Objective
Extend the forum post below about a FreeBSD system mounting Solaris ZFS subpools over NFS, starting right after its final sentence.

Reading passage
The FreeBSD has about 4 of my 10 or so subpools mounted.  2 are email imap 
account tests, 1 is generic storage, and one is a FreeBSD jail root.  FreeBSD 
mounts them with using TCP

/sbin/mount_nfs -s -i -3 -T foo-i1:/local/mail/shire.net/o/obar 
/local/2/hobbiton/local/mail/shire.net/o/obar

The systems are both directly connected to a gigabit switch using 1000btx-fdx 
and both have an MTU set at 9000.  The Solaris side is an e1000g port (the 
system has 2 bge and 2 e1000g ports all configured) and the FreeBSD is a bge 
port.

etc.

I have heard that there are some ZFS/NFS sync performance problems etc that 
will be fixed in U3 or are fixed in OpenSolaris.  I do not think my issue is 
related to that.  I have also seen some of that with sometimes having pisspoor 
performance on writing.

Raw data
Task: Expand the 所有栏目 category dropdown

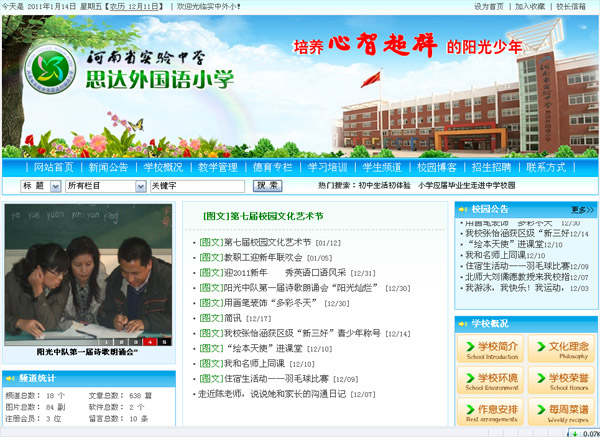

Exercise output
I have experienced the following issue several times since I started 
experimenting with this a few days ago.  I periodically will get NFS server not 
responding errors on the FreeBSD machine for one of the mounted pools, and it 
will last 4-8 minutes or so and then come alive again and be fine for many 
hours.  When this happens, access to the other mounted pools still works fine 
and logged directly in to the Solaris machine I am able to access the file 
systems (pools) just fine.

Example error message:

Sep 24 03:09:44 freebsdclient kernel: nfs server 
solzfs-i1:/local/jailextras/shire.net/irsfl: not responding
Sep 24 03:10:15 freebsdclient kernel: nfs server 
solzfs-i1:/local/jailextras/shire.net/irsfl: not responding
Sep 24 03:12:19 freebsdclient last message repeated 4 times
Sep 24 03:14:54 freebsdclient last message repeated 5 times

I would be interested in getting feedback on what might be the problem and also 
ways to track this down etc.  Is this a know issue?  Have others seen the nfs 
server sharing ZFS time  out  (but not for all pools)?  Etc.

Is there any functional difference with setting up the ZFS pools as legacy 
mounts and using a traditional share command to share them over nfs?

I am mostly a Solaris noob and am happy to learn and can try anything people 
want me to test.

Thanks in advance for any comments or help.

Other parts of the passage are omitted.